本記事では、宣伝会議「編集・ライター養成講座」第49期の卒業制作で最優秀賞を受賞した内藤瑠那さんの作品を紹介します。
2024年12月の全日本選手権で、自身初となる男子シングル金メダルに輝いた鍵山優真選手。その輝かしい活躍の裏には、足元を支える「スケート靴の研磨職人」の存在があった。
選手の生命線 「刃」を磨く職人の仕事
「金メダル獲ってきます」
2024年12月11日、全日本選手権を控えた鍵山優真(かぎやま・ゆうま)選手(21)が、スケート靴の研磨職人のもとを訪れていた。

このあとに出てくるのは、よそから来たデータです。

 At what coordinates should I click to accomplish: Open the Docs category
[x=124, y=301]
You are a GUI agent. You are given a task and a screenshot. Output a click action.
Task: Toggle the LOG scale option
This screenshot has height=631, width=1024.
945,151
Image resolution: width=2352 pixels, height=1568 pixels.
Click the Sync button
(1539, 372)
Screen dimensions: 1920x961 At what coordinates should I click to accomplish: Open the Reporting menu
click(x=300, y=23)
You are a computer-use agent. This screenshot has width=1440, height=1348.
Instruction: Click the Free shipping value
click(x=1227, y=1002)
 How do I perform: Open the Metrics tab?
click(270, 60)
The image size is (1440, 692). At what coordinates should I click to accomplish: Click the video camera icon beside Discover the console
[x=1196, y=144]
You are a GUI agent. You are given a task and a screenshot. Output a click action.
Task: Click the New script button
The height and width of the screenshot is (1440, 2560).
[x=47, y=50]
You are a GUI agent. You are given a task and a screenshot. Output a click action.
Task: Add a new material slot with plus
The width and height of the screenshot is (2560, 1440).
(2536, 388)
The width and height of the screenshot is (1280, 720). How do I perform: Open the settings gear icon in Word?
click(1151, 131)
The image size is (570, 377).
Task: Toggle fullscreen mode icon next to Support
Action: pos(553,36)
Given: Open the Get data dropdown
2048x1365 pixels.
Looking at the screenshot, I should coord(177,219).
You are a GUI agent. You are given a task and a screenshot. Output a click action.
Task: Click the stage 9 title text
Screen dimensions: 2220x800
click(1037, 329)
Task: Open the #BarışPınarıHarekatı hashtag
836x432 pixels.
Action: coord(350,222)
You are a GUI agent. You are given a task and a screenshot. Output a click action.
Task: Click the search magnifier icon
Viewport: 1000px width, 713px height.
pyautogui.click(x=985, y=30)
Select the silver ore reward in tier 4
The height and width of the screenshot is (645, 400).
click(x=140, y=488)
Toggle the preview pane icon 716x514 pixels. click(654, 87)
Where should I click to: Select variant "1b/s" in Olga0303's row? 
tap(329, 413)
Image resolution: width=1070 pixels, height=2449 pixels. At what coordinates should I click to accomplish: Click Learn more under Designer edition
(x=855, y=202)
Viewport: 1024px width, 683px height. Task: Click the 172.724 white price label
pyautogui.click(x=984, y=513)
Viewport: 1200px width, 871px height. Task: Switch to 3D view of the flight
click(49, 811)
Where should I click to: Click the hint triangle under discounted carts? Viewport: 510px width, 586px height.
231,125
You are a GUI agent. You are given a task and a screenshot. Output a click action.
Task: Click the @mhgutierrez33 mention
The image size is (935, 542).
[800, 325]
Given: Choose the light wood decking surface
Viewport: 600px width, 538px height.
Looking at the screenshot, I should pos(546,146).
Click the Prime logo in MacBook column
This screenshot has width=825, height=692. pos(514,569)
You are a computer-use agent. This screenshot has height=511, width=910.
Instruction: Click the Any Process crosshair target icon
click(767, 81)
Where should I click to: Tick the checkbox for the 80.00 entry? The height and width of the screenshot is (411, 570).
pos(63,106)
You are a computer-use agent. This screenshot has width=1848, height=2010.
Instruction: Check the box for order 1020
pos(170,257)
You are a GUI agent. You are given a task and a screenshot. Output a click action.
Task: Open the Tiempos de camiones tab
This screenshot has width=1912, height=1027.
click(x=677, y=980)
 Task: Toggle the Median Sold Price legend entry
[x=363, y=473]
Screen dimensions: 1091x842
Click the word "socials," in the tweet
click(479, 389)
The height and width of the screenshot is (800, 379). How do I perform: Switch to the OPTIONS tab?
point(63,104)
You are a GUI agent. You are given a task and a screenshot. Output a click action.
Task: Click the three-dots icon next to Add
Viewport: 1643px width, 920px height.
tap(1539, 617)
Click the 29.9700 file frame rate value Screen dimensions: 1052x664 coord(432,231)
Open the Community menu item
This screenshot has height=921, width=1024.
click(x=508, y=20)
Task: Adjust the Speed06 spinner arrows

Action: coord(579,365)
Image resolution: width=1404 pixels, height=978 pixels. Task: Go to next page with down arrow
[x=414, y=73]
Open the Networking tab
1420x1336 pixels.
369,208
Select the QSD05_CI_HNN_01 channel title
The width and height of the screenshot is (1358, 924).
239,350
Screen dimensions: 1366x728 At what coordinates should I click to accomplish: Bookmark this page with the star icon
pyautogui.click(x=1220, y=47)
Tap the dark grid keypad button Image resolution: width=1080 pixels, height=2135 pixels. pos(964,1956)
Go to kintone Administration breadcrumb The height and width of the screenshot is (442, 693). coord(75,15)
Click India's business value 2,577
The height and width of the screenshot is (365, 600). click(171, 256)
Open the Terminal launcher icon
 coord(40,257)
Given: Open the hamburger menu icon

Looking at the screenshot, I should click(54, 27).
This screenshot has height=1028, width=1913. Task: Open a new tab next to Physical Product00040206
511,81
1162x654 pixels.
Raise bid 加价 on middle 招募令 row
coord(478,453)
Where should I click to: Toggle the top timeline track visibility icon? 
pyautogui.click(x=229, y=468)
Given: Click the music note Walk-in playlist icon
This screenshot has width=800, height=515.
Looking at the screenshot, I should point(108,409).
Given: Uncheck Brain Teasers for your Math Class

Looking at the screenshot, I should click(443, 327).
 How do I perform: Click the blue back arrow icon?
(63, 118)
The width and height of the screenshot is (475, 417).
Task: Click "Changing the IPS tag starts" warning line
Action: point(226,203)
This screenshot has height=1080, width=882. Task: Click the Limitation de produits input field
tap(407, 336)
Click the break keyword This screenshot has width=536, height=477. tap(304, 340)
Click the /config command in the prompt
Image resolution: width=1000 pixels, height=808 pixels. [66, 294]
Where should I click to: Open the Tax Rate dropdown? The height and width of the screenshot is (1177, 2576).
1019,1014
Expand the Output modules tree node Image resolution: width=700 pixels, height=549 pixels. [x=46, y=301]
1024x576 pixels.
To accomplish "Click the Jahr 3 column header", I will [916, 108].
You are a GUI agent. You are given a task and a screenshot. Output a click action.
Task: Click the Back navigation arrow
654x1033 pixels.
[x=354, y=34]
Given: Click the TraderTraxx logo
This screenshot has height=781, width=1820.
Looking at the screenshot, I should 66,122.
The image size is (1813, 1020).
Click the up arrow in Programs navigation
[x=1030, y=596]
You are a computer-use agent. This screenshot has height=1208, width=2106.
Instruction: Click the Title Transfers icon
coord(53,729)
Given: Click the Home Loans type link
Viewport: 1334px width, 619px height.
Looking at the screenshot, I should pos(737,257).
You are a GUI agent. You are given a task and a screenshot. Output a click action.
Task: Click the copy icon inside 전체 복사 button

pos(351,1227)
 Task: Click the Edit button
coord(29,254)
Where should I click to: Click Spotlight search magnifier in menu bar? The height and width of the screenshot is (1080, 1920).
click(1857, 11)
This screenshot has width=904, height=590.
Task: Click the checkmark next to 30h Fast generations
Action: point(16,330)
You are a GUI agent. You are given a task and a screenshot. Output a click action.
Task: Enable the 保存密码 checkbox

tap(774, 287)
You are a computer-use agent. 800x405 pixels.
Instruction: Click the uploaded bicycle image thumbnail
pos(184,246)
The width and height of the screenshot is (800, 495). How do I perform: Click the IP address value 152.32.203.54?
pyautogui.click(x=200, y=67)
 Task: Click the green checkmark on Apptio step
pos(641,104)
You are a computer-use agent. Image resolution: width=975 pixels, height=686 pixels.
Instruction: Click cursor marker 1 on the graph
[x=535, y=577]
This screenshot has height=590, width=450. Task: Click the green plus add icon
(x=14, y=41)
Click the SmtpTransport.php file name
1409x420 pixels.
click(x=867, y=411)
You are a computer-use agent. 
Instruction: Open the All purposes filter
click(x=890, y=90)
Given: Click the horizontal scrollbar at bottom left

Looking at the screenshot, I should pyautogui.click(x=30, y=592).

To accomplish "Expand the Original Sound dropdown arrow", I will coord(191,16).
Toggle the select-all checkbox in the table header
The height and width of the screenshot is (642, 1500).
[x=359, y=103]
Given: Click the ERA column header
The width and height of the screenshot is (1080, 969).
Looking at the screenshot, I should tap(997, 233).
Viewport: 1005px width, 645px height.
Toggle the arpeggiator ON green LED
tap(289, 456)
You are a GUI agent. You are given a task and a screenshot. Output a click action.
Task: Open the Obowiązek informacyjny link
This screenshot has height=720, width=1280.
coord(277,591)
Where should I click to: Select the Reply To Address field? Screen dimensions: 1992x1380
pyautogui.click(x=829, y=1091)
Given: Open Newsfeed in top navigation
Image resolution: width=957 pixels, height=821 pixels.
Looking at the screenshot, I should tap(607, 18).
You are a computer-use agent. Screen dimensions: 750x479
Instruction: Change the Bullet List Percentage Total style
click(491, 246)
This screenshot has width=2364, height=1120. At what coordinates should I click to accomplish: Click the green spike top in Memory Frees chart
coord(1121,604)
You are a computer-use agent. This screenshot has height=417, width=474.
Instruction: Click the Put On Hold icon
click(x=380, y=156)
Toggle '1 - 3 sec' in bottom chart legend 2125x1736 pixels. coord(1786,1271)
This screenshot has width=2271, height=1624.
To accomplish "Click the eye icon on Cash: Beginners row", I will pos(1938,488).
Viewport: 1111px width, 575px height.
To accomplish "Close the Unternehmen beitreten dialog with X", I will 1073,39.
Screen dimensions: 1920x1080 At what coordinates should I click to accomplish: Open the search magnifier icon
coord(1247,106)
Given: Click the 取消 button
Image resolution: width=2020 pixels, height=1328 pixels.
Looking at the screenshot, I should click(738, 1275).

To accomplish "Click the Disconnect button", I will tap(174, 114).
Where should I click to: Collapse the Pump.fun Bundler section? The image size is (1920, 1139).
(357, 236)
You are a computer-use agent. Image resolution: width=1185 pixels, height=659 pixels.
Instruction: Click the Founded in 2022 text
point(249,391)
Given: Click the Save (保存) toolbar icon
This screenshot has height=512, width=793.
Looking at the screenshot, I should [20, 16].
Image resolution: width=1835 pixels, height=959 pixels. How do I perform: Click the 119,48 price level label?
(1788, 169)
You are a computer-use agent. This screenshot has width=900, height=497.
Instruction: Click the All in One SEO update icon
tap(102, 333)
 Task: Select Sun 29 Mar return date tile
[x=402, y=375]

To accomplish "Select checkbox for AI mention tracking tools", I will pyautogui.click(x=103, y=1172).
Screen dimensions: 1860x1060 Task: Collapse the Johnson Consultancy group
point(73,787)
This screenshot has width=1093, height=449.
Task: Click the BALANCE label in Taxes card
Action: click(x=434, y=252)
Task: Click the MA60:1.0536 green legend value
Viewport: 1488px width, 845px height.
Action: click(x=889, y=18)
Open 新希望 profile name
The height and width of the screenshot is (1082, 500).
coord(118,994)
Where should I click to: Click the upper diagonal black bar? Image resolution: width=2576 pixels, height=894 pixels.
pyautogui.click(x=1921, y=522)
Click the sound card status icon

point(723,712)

フィギュアスケート靴は、靴底のブレードと呼ばれる刃が命。試合前にこのブレードを最高の状態に仕上げるには、研磨職人の存在が不可欠なのだ。
横浜市のスケートリンクの一角にあるスケート用品店。フィギュアスケートの靴やアイスホッケーの靴、練習用のウェアや小物などが壁一面に並ぶ7畳ほどの店内の奥に、研磨の機械が置かれている。
「試合前には毎回、靴の調整のためにここに帰ってきてくれます」
研磨職人の鷹取吾一(たかとり・ごいち)さん(36)は、2020年から鍵山選手のスケート靴のメンテナンスを担当している。鍵山選手やほかの選手からも「ごいちさん」と呼ばれ親しまれている、関西弁の気さくなお兄ちゃんだ。
鍵山選手は12歳から18歳まで、ここ横浜銀行アイスアリーナを練習拠点としていた。2022年、中京大学進学をきっかけに愛知県に拠点を移したが、その後も靴のメンテナンスのために、定期的に横浜のごいちさんのもとを訪れている。